Are you familiar with Open Banking? Do you know what PSD2 is? If not then you are not alone. The UK Consumers’ advice firm Which? had done a survey a few months before the implementation of the new directives and discovered that an astounding 92% of the consumers are not aware of these changing regulatory environment that is set to change the financial system in the way that we know it.
The Second Payment Services Directive (PSD2) is a new legislation act developed by the European Union, that entered into effect just a few weeks back on the 13th of January with big expectations on the potential impact on online payments and banking sector. PSD2 is usually used as a synonym for Open Banking, but there are few differences between the EU and the UK directives, even if the concept is the same.
We have already partly covered PSD2 in this post of our blog, but it is important to know some basic features of the new legislation – banks will further on have to share things like the consumers’ spending patterns, transaction history, etc. to third-party providers (TPPs), in the form of API, if the owner of the bank account requests them to do so. Apparently a simple thing, but something that could change the way how funds and spendings are managed.
“One example of how data could be used is for those consumers looking to save money for a specific goal who feel that they don’t have enough disposable income.

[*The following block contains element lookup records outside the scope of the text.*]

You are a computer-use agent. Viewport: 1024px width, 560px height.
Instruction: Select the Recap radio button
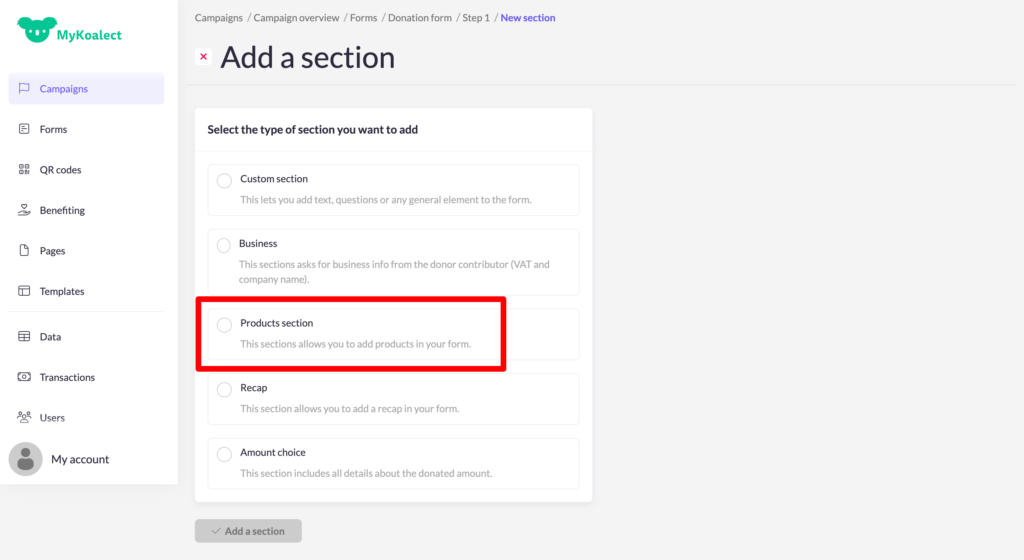224,389
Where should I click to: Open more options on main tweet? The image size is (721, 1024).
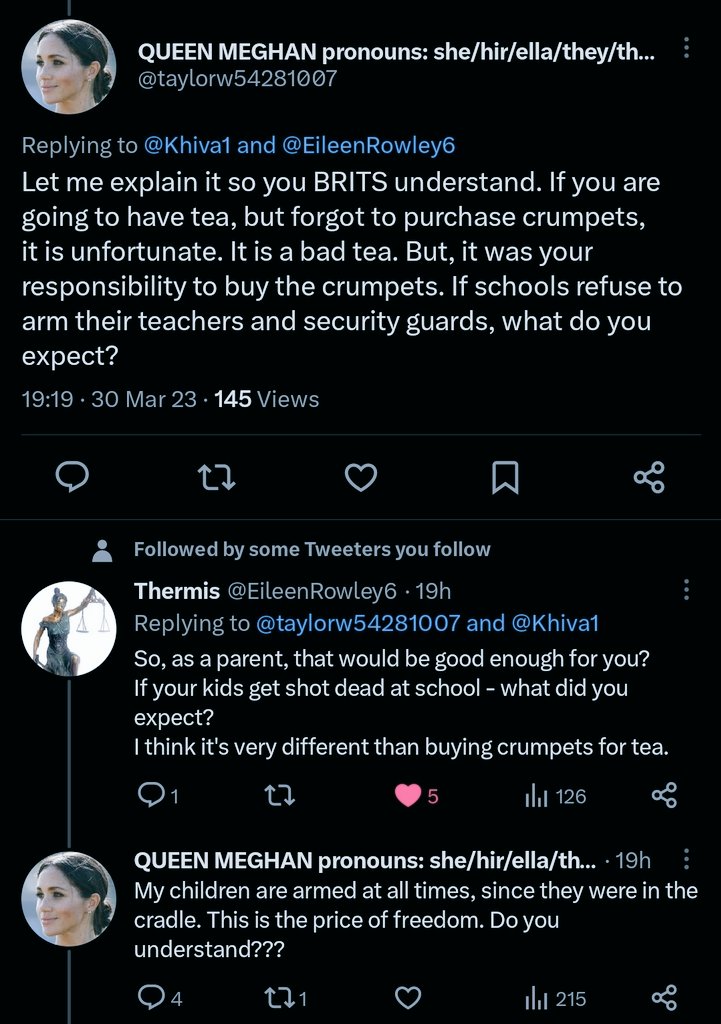tap(685, 49)
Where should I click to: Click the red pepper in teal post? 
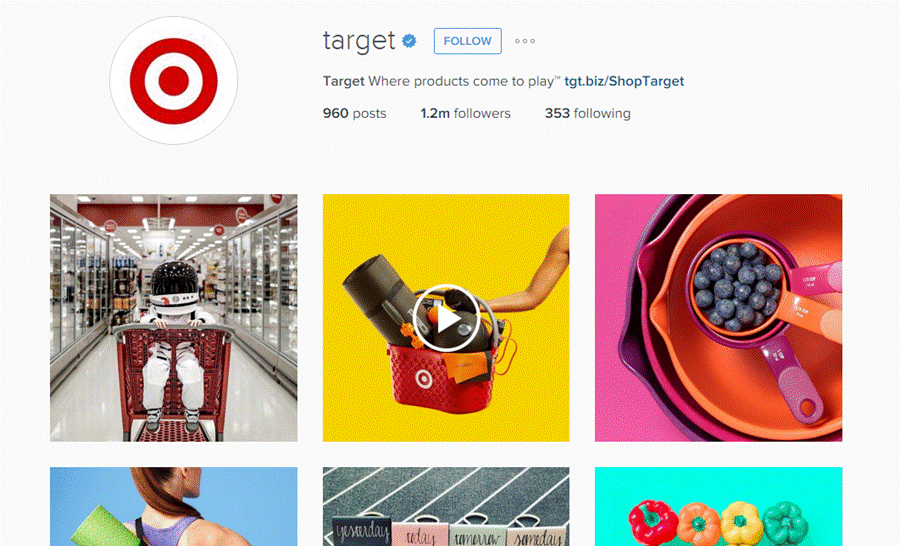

Sharing their data with a budgeting app could uncover some unnecessary purchases and work out where they can save money, whereas before they may not have been as motivated to look deeper into their transaction history themselves. […] Using an app to easily see every account in one place will be helpful for consumers with multiple accounts from different firms.” said Rachel Springall, finance spokesperson at moneyfacts.co.uk, to The Independent.
However, consumers education remains a big issue at the moment, and in addition to lack of awareness, there’s a perception of increased insecurity. As reported by Fintech expert Chris Skinner, recent research by Accenture found that 85% of the person surveyed said that the fear of fraud would put them off sharing data, and 69% said they would not share financial data with businesses that were not banks.
The outcome that we expect with Open Banking should be quite the opposite, as it could reduce the number of frauds. With PSD2 the existing consumer protection rules will be enhanced, for example, through increased security requirements, such as two-factor authentication (2FA) with biometrics, for every customer. In that sense, the use of the big data that will become available from banks will help to reduce the number of false positive. With all these things in mind, from a technical point of view, Open Banking is not anyway riskier than online banking. The application programming interfaces, better known as APIs, approved by the financial regulator, will be allowed to use the system, but will not have access to the credentials used to access the bank account of the consumer.
All in all, technology is transforming financial services for the better and could bring significant benefits for the end users. But education at this point is fundamental to bring consumers up to speed and illustrate them what the pros and cons to embrace these new exciting developments that are bringing democracy and transparency to the financial system are.